Cleveland Indians – Chris Perez has been a closer now for four seasons, so he’s technically worthy of the “proven closer” tag. Having said that, I don’t know if anyone would consider him a trusted closer. He almost lost his job twice this year, and only managed to retain it because no one else stepped up. Furthermore, going into the playoffs, many analysts were speculating that Perez might not even be the playoff closer. Instead, that job would have gone to SP Justin Masterson who was still building up his stamina after a late season injury. In other words, Chris Perez is a synonym for John Axford.
Detroit Tigers – Do you remember all of those stories this past spring about the Tigers’ closer situation? They auditioned Bruce Rondon for the job, but he wasn’t ready. Then, they brought back disgraced closer Jose Valverde who was so untrustworthy the playoff run before that he lost his job to Phil Coke. That worked out as poorly as you might imagine. Finally, they landed on Joaquin Benoit. Benoit should have been given the job right off of the bat, but the Tigers hesitated because he wasn’t a “proven closer”. Even despite his early success, the Tigers tried to trade for a closer at the deadline. They didn’t get one, and they were rewarded with a 3-win season out of their ace reliever.
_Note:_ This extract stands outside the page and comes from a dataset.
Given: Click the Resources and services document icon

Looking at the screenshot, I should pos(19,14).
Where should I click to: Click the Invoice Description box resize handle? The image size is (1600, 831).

Oakland Athletics – Billy Beane is widely know for making closers and trading them away at the peak of their value. He did it with Billy Taylor, Jason Isringhausen, Billy Koch, Keith Foulke, Octavio Dotel, Huston Street, and Andrew Bailey. Soon, he’ll do it to Grant Balfour who became the team’s closer last season–although not before losing the job to Ryan Cook for a couple of months.
Tampa Bay Rays – Fernando Rodney has been a closer for three full seasons, albeit not successively. Still, his performance is good enough that the “proven closer” label might be appropriate. To be fair, Joe Maddon has trusted him to close out games for each of the past two seasons, and Rodney’s been very successful. Additionally, Rodney likely obtained the job initially because of his previous experience in 2009 and 2010.
As you can see, this whole notion of teams needing a proven closer to be successful not only in the regular season, but also the playoffs, is absolutely ridiculous. The Red Sox and Cardinals alone are on their fourth and third closers of the year respectively. Closers aren’t born. They’re made. For every Mariano Rivera, Dennis Eckersley, and Goose Gossage, there are hundreds of Jason Grilli’s that will close for a year or two before fading back to middle relief.